ICMS DE 19% NO RIO GRANDE DO NORTE E SEU IMPACTO

O presidente da Associação dos Supermercados do Rio Grande do Norte (Assurn), Gilvan Mikelyson, expressa preocupação quanto aos possíveis efeitos adversos caso a alíquota modal do ICMS se mantenha em 19% em 2024. Após uma elevação de 18% para 20% neste ano, houve uma observação de queda no poder de compra dos consumidores, mesmo diante de uma deflação nos alimentos.
A expectativa é de que, mesmo com a tentativa de reduzir para 19%, as vendas nos supermercados e o consumo das famílias potiguares sejam prejudicados.
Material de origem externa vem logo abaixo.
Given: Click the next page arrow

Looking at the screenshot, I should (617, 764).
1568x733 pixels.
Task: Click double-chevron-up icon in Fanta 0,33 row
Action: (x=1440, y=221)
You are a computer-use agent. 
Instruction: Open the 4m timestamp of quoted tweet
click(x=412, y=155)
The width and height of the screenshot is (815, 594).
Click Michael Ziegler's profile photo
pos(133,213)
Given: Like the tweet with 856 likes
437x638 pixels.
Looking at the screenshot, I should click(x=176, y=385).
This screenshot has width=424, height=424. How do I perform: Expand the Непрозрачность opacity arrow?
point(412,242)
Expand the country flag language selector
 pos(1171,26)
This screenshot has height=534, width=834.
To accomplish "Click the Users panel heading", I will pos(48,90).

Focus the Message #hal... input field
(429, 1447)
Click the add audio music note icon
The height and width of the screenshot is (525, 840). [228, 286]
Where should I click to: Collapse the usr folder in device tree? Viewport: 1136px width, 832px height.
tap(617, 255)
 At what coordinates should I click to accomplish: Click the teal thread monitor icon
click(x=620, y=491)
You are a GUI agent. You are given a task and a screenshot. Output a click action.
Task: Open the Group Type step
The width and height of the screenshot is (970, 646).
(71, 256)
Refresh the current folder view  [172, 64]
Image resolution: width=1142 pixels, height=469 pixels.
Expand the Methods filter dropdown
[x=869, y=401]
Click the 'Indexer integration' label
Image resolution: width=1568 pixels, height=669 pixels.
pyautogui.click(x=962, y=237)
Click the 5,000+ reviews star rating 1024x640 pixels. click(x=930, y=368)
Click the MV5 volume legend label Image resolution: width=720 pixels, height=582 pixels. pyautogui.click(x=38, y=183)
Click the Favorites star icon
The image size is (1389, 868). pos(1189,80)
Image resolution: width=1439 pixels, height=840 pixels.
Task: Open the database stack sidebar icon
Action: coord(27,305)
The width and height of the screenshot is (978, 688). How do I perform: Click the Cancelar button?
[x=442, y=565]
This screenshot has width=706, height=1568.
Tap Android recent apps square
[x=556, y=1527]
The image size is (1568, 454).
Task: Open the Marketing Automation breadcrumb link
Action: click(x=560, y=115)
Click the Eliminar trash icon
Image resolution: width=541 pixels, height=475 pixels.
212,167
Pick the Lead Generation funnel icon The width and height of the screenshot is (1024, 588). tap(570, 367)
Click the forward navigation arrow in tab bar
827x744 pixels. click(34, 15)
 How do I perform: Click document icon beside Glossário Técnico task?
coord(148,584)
O índice de 20%, programado para durar até o final do ano, enfrentou resistência, levando o governo a propor uma redução para 19%, em vez de retornar aos 18%.
Entidades, incluindo a Assurn, permanecem contrárias ao aumento da carga tributária, destacando que qualquer índice acima de 18% ainda afetaria negativamente a economia e o poder de compra. Mikelyson enfatiza que a economia do estado se beneficiaria ao manter a alíquota nos 18%, fortalecendo o setor produtivo e impulsionando as vendas. O aumento, mesmo que marginal, é visto como um desafio para a recuperação econômica e geração de empregos.
A incerteza sobre o futuro das alíquotas do ICMS persiste, gerando apreensão no setor supermercadista e em outras entidades, que clamam por uma abordagem mais cautelosa em relação à carga tributária, considerando seu impacto significativo na economia e no bem-estar dos consumidores.